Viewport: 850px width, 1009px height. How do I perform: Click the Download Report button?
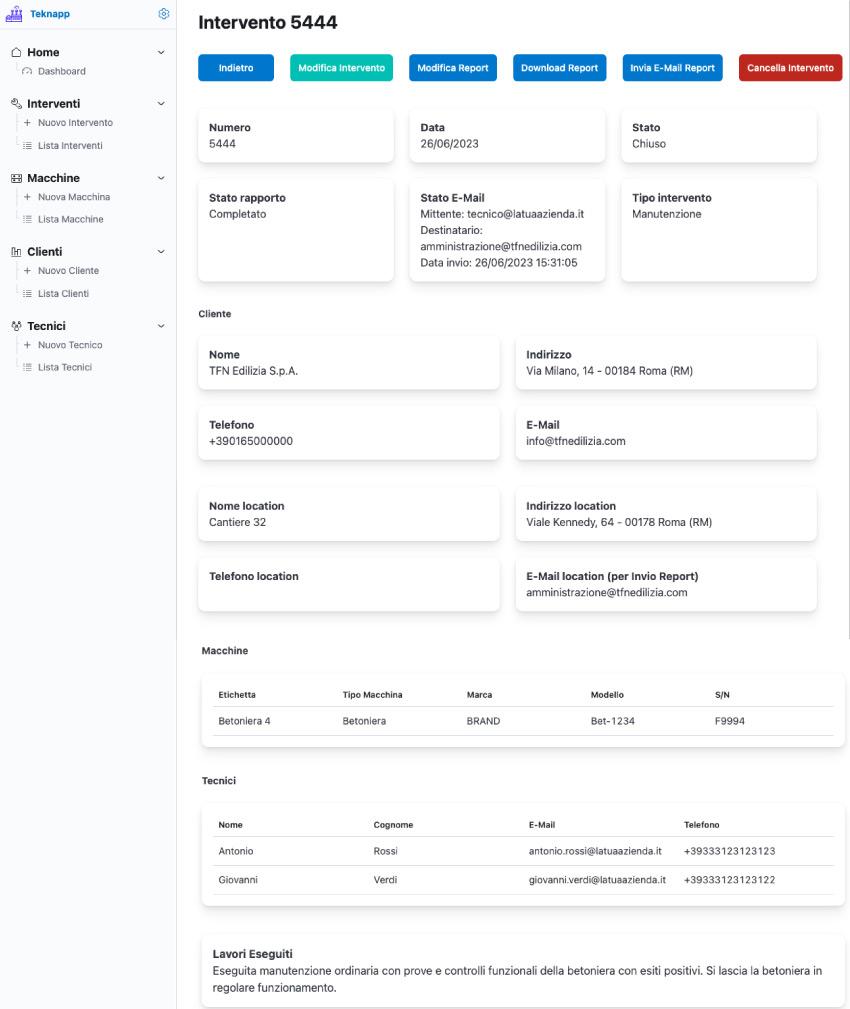tap(559, 69)
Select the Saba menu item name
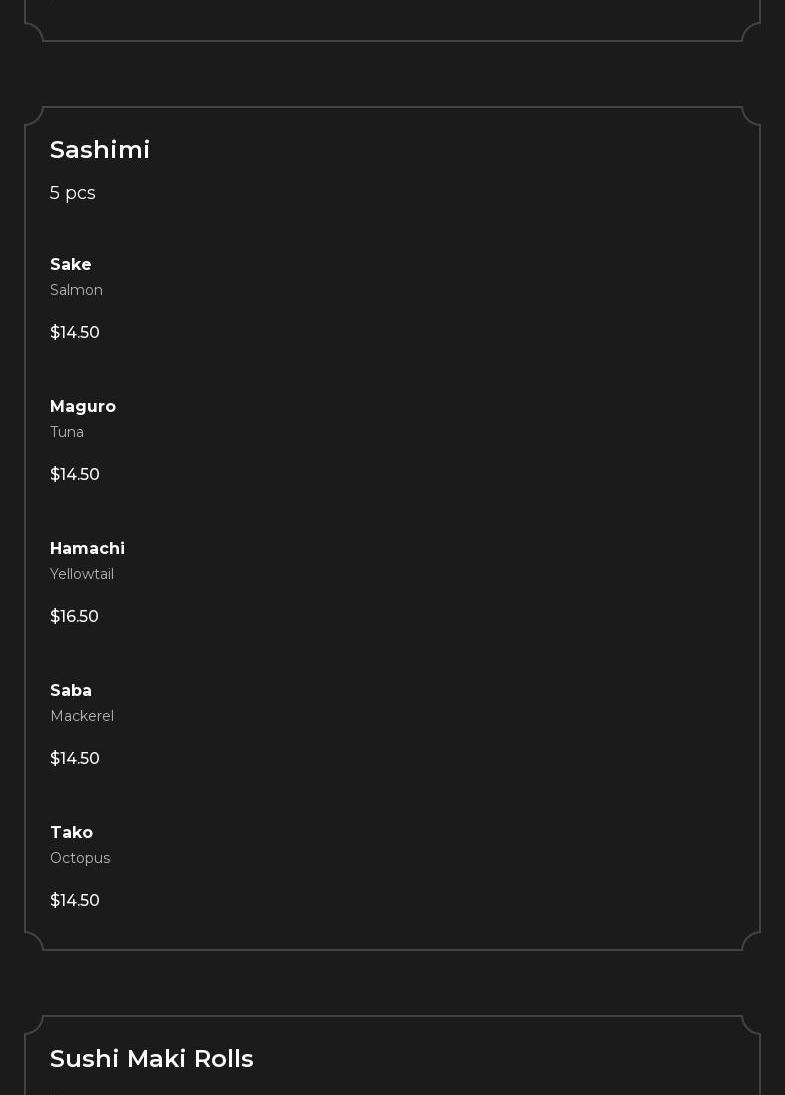 [x=71, y=690]
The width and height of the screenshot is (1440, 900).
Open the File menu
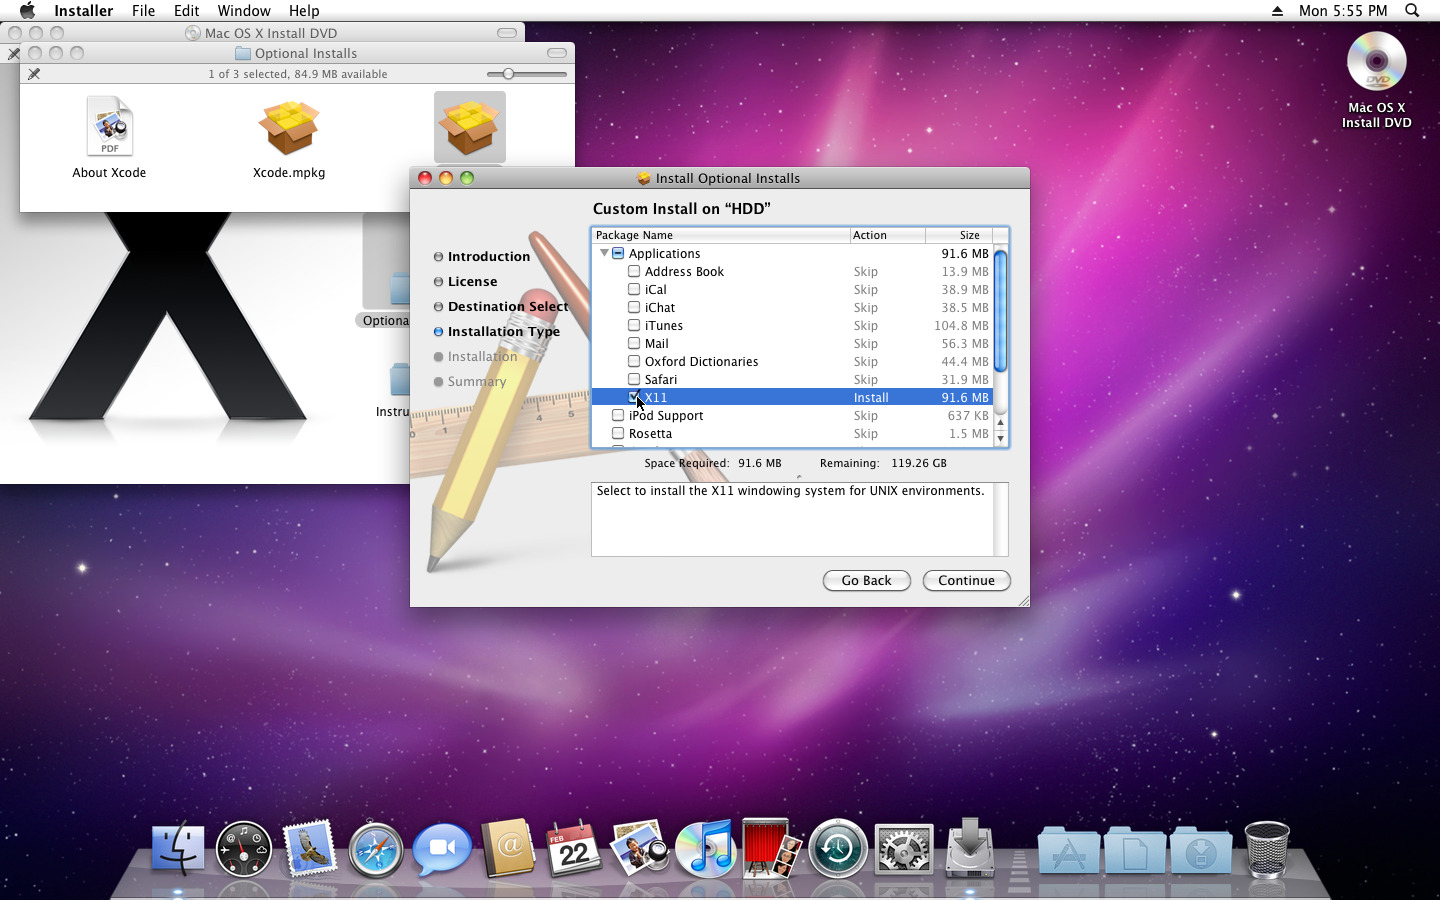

# # # #

● **Task goal**
Write out the entries from the line containing "The width and" through the end of the entries, inclusive, matching each line exactly. Leave out the pictures.

● **Complete answer**
The width and height of the screenshot is (1440, 900).
Open the File menu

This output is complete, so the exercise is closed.